▶ EXERCISE OBJECTIVE:
Pick out each line of the records that includes the string "icon", and copy it.

Stored records:
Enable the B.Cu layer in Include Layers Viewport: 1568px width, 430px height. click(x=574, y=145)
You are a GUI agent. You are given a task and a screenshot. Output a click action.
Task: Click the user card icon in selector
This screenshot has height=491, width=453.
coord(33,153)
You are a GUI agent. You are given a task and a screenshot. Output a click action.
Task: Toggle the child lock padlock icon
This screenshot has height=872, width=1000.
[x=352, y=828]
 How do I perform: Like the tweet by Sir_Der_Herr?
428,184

* * *

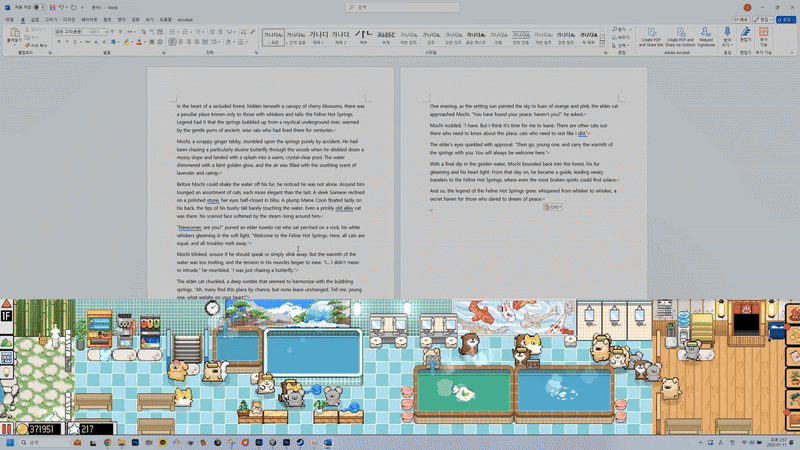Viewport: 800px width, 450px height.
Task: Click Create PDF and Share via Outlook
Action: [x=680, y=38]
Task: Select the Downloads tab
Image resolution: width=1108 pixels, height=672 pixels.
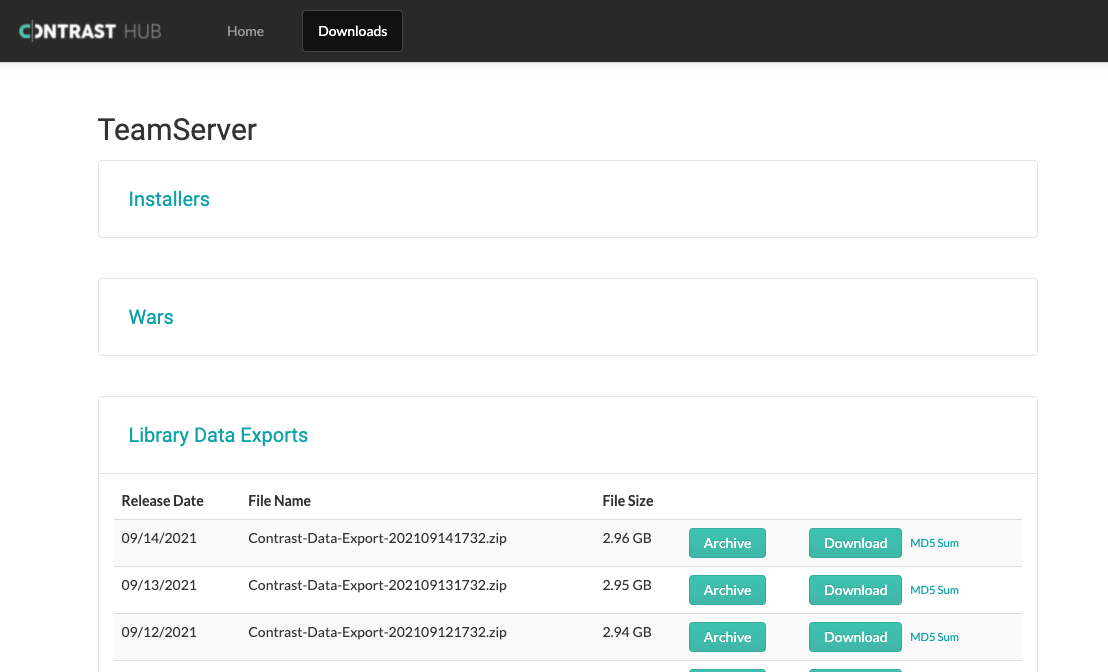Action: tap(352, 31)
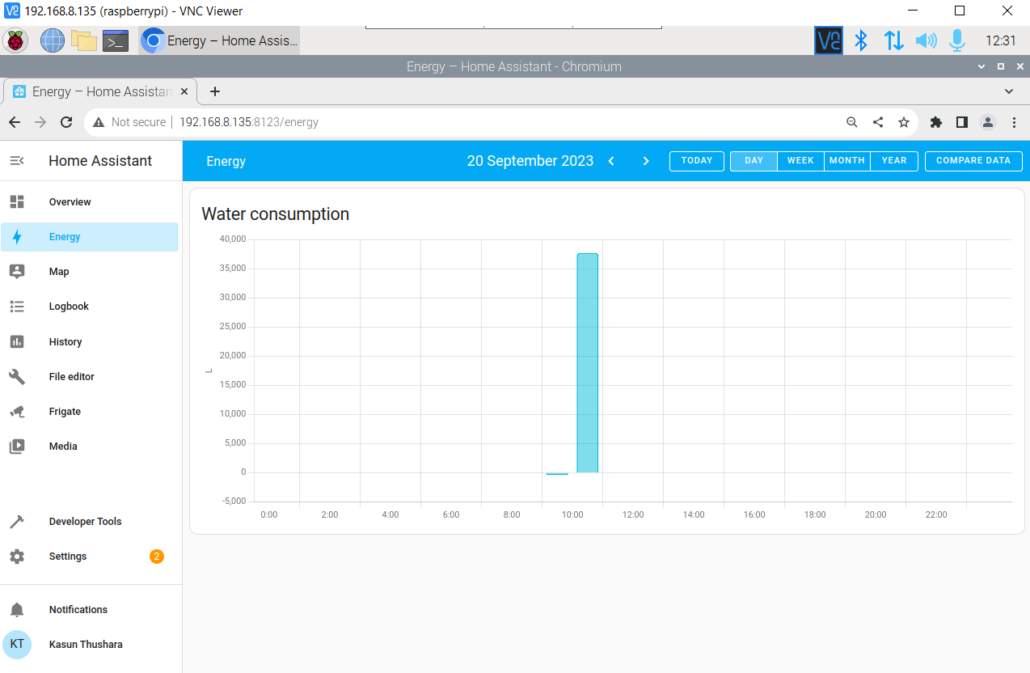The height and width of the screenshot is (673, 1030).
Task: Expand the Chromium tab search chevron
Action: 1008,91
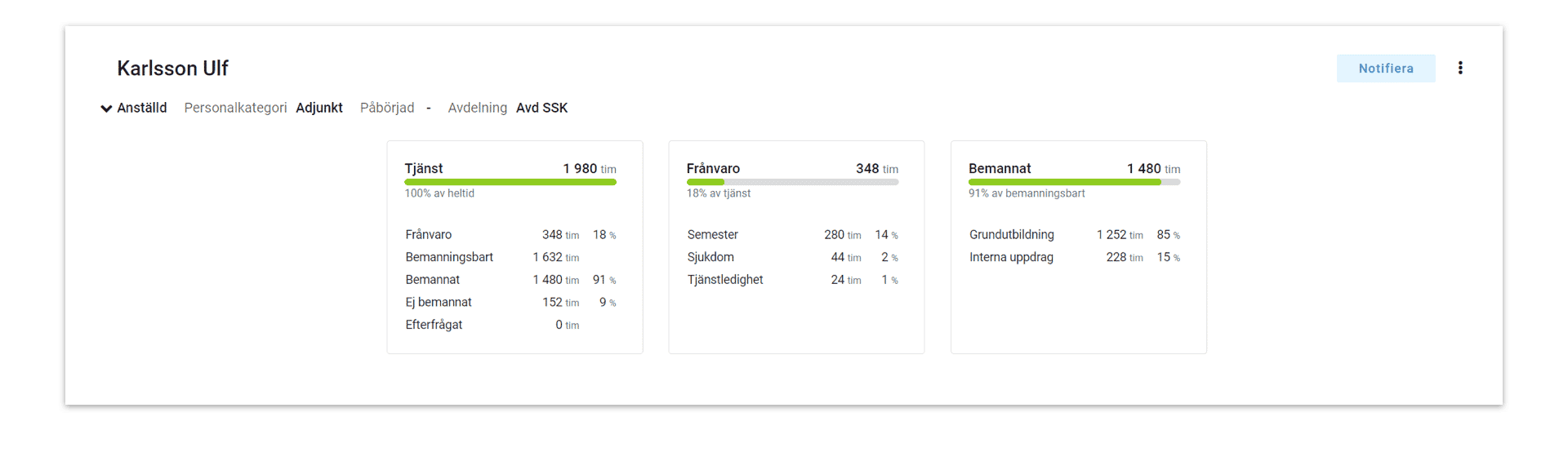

▶ TASK SOLUTION:
Task: Click the user card icon in selector
Task: Toggle the child lock padlock icon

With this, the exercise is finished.